Hogwarts was well thought out and imaginative. The setting was practically a character in its own right.
But Harry Potter himself was unbelievably bland. He was nothing special, but was treated as if he were because of who he was related to or otherwise connected to.
All GRR Martin. The writing is so dry I couldn’t get into it. Super word usage was just weird, like his insistence on “breaking the fast”, but most of it is still modern English, so this word choices stand out as sore thumbs.
After a while, it seemed to me that the white point of the books was to show how many plot twists the author could string one after the other. Still read the first four books, hoping it would get better.
Indeed! I read all of the GoT books, and they are just not good. There does not appear to be any logic to the world. The dude just keeps adding elements, never explaining how they fit in the world. Just cheap tricks and twists that are based on nothing.
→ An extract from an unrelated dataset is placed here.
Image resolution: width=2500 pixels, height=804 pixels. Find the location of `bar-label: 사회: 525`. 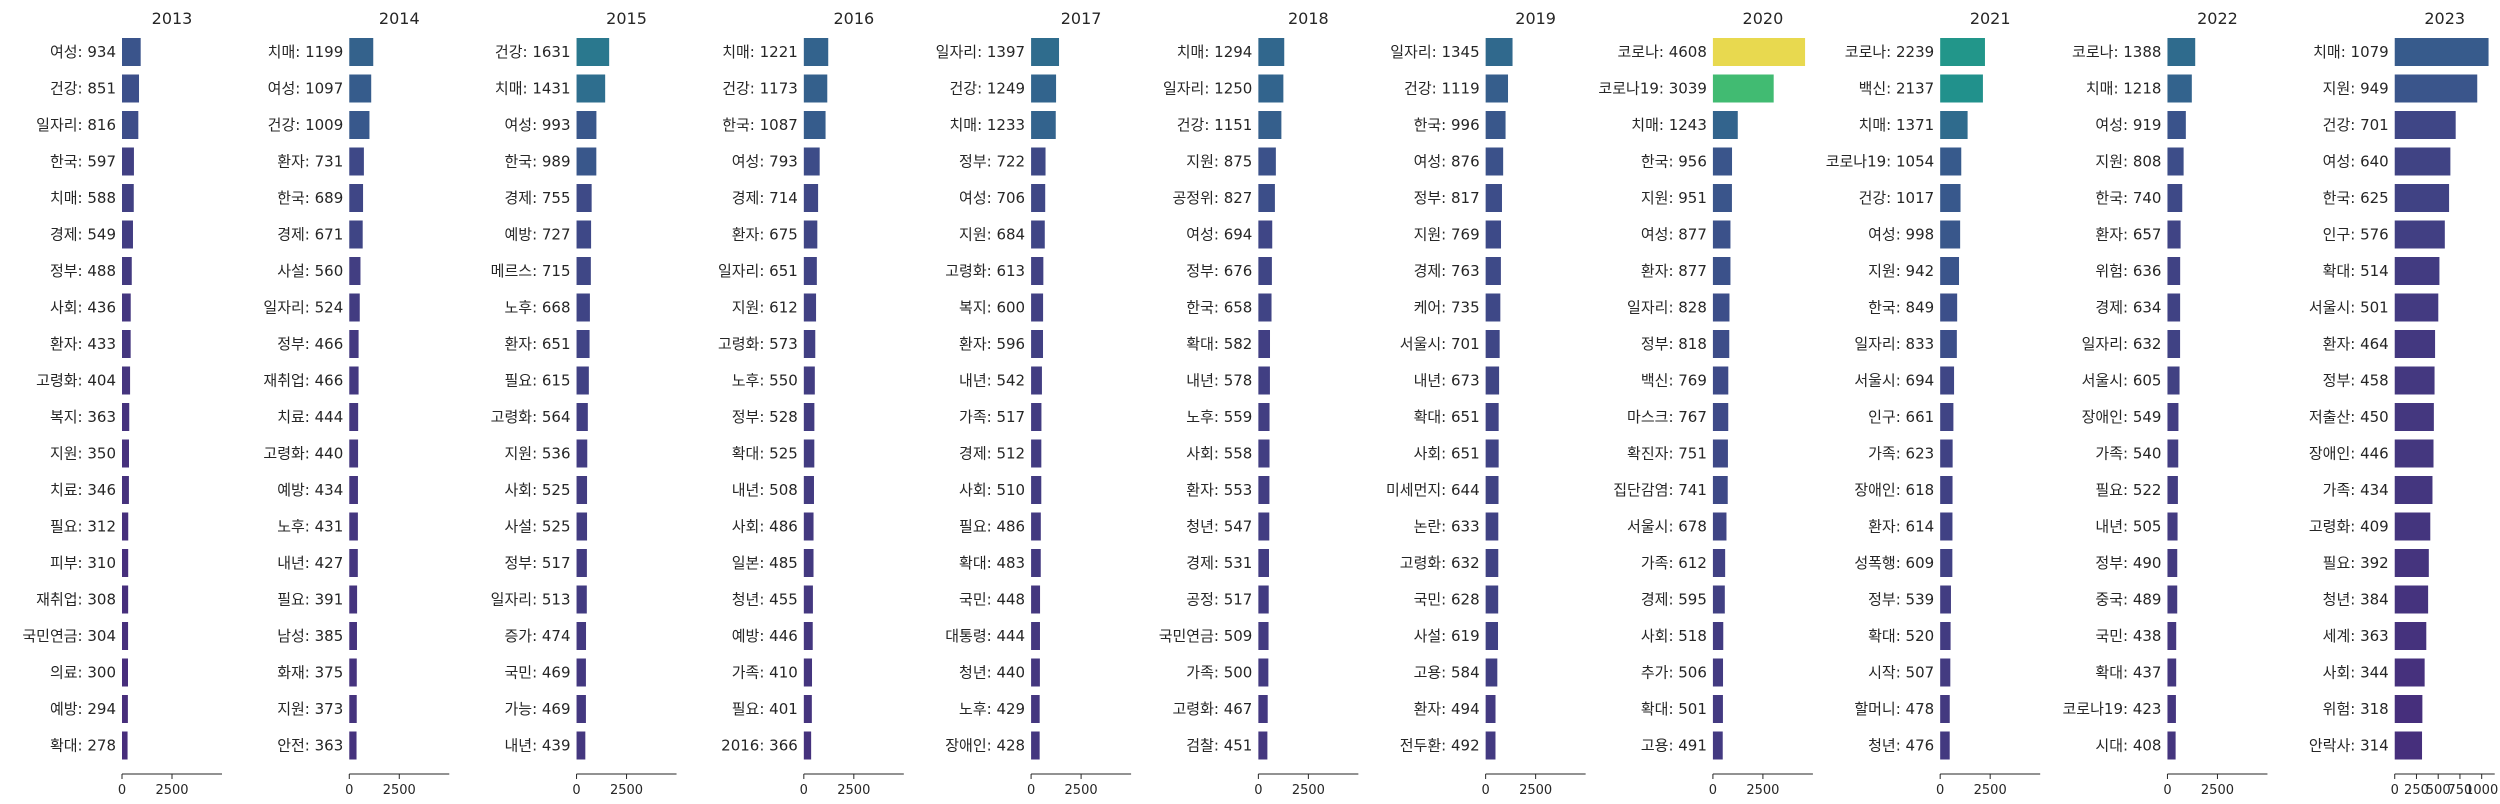

bar-label: 사회: 525 is located at coordinates (537, 490).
I enjoy good fantasy, and magic is a part of that. But a good fantasy world usually only has a few sources of magic, and somehow they are connected to create a world that's coherent and follows its own rules. Bad books just keep randomly adding new incoherent elements whenever the author gets stuck and refuse to explain anything:
Dragons
Bunches of different and unconnected gods
Weird shadow assassin creature created by two people having sex, and some kind of intervention from one of the random gods
White walkers
Weird trees up north
Bran's magical magic of magicness
The entire plot with assassin's that change face
...
It all honestly reminds me of a book that was written and self-published by a friend of a friend. It was self-published because they couldn't find a publisher that was interested... And every two damn pages they added a new random type of magic. Martin is just better at dressing it up and selling his crap, but I think Martin and that friend of a friend have similar world building skills.
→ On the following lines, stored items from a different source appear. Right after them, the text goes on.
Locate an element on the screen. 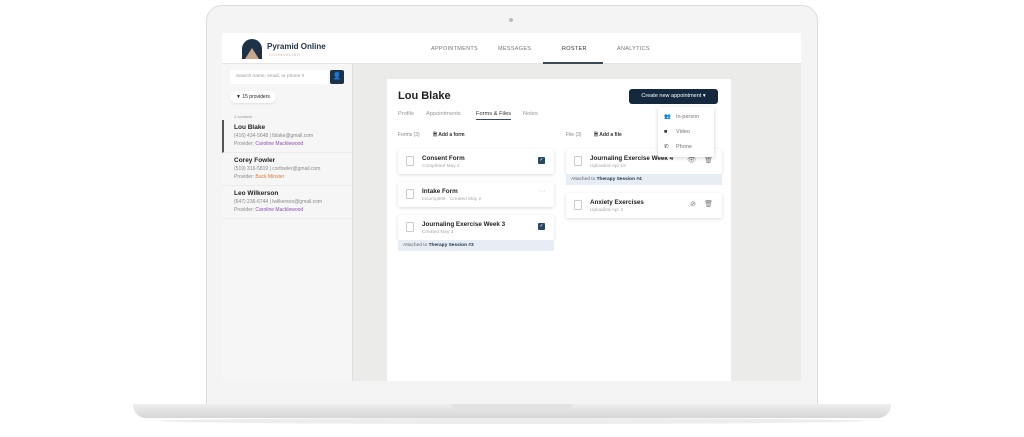 Image resolution: width=1024 pixels, height=437 pixels. appointment-type-menu: 👥 In-person ■ Video ✆ Phone is located at coordinates (686, 132).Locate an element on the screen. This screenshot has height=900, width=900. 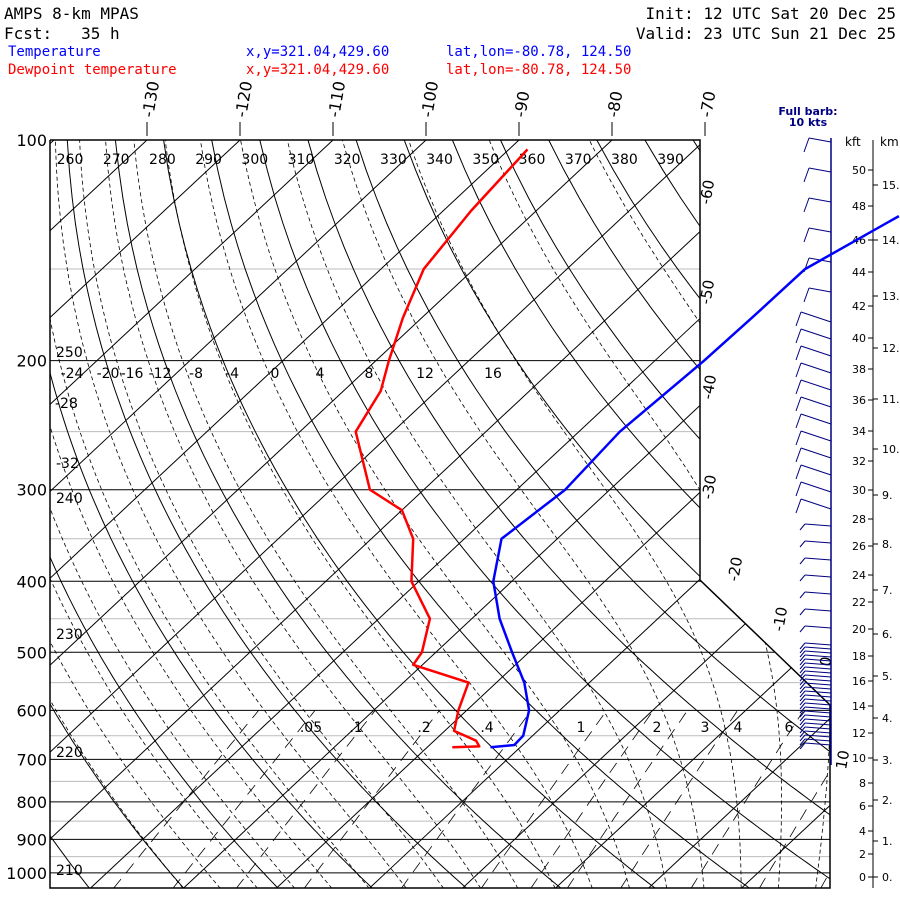
dry-adiabat-left-label: 220 is located at coordinates (70, 753). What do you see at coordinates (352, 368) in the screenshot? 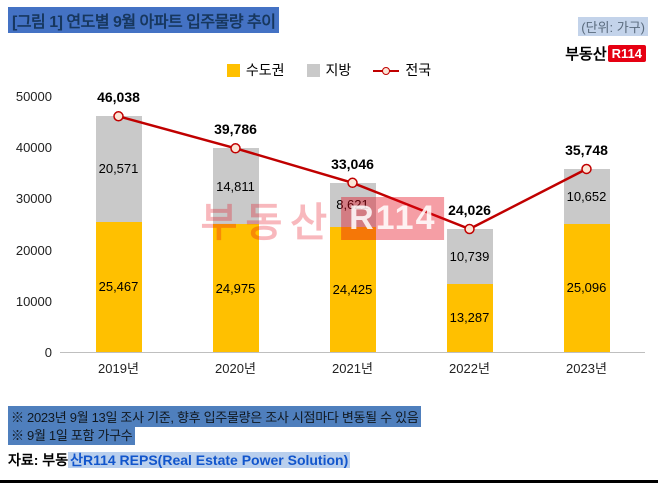
I see `x-axis-label: 2021년` at bounding box center [352, 368].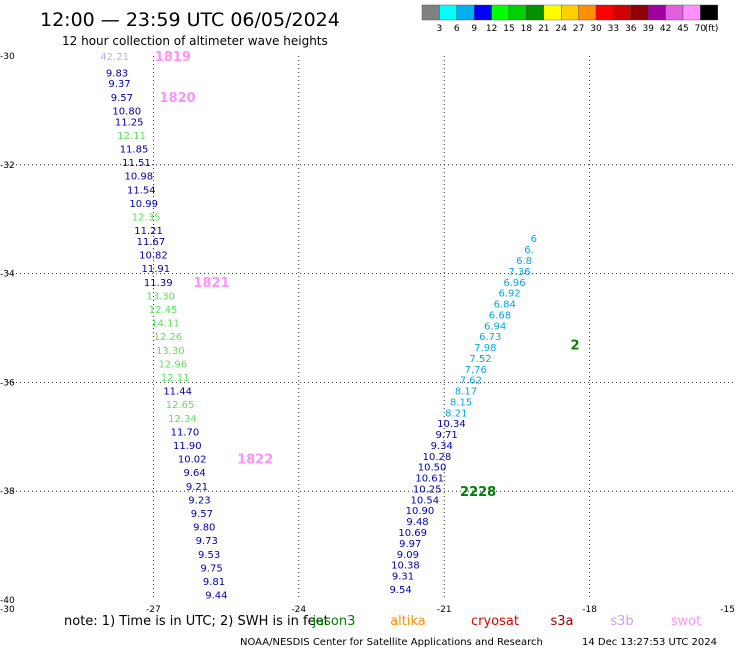  I want to click on wave-height-point: 10.99, so click(144, 204).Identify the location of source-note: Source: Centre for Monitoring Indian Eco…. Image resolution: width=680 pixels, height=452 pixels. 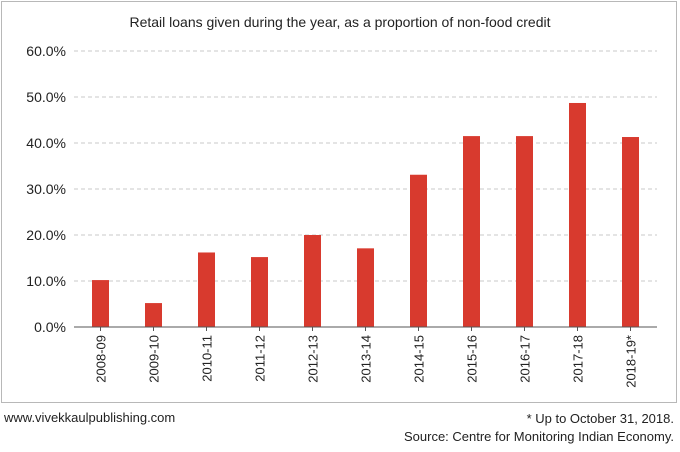
(538, 436).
Cryptonomicon. Neal Stephenson has written interesting, compelling books - Snow Crash is fun and breezy; Anathem is among my favorite novels - but Cryptonomicon just doesn't hold my attention. Lots of smart people love it, so I always have this nagging feeling that I'm the one in the wrong here.
Less by Andrew Sean Greer. It disguised itself as an LGBT+ novel and in fact it started out like that. But it was an “American Idiot Abroad” story in truth. Dropped it after a couple of chapters.
I liked it at the time but it was just very much forgettable. I still haven’t bothered with the sequel because I forgot what the first one was even about
Where the Crawdads Sing. The main mystery was predictable, the writing was nothing special and neither were the characters. After I read it I was kinda stumped why I had been seeing it everywhere.
There's a lot of demand for things that are unoffensive and easy to digest. I just watched Gran Turismo because the audience ratings on RottenTomatoes are so high. It's...terrible. Doesn't even qualify as being cheesy good. It's just so superficial and predictable, more like watching a TV commercial than a movie. But apparently there's a segment of the population who really love that vibe
Most of the romantacy recs on booktok are hugely overhyped. Like, yeah, 4th Wing was more readable than others, but it wasn't super addictive or anything.
I find recs in general hard because readers tend to over-rely on tropes making something good. But a good read needs a delicious trope and decent writing. I can't do without either
I'm reading the Culture series by Ian Banks and I'm not sure if I want to continue. The first two books in the series just aren't doing it for me. I'm planning to read the third and if I don't like it I'm dropping the series!
I also have mixed feelings with Banks. I really like his idea of the Culture, but some of his books are really terrible. When I read them I enjoyed The Player of Games and Use of Weapons, but I disliked a lot Consider Phlebas and had to abandon Matter after a 20%...
I've only read consider Phlebas and The Player of Games and I haven't loved either.
The ending of The Player of Games left me really unsatisfied.
spoiler
Surprise! The library drone was actually a weapons drone and it swoops in at the last possible minute to save the day! Chapter 3 is even called something like "Deus ex Machina". Sure the player got the drone onto the fire planet using his gaming skills but the surprise "twist" just didn't do it for me.
Girl with Dragon Tattoo. Read it, put it down and went huh. Didn't grab me, didn't really like anyone in the book. At the time everyone was talking about how awesome it was and I was just like, really? This book?
Hyperion Cantos. The beginning was incredibly promising but then it all went to hell with the magic Mary Sue type girl that deflated any stakes to zero and one of the most insufferable baffoons for the main character. Ah yes and the romance between those two was an actual joke, one-dimensional, unjustified and kinda creepy. By the end of the series I was seriously pissed off at the author for squandering all of the potential.